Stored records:
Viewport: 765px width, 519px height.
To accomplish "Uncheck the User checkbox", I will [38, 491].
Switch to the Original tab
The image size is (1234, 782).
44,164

→ **WHAT IS ASKED**
Determine how many lines of the records above contain the word "Uncheck", and reply with that number alone.

→ **SOLUTION TO THE PROBLEM**
1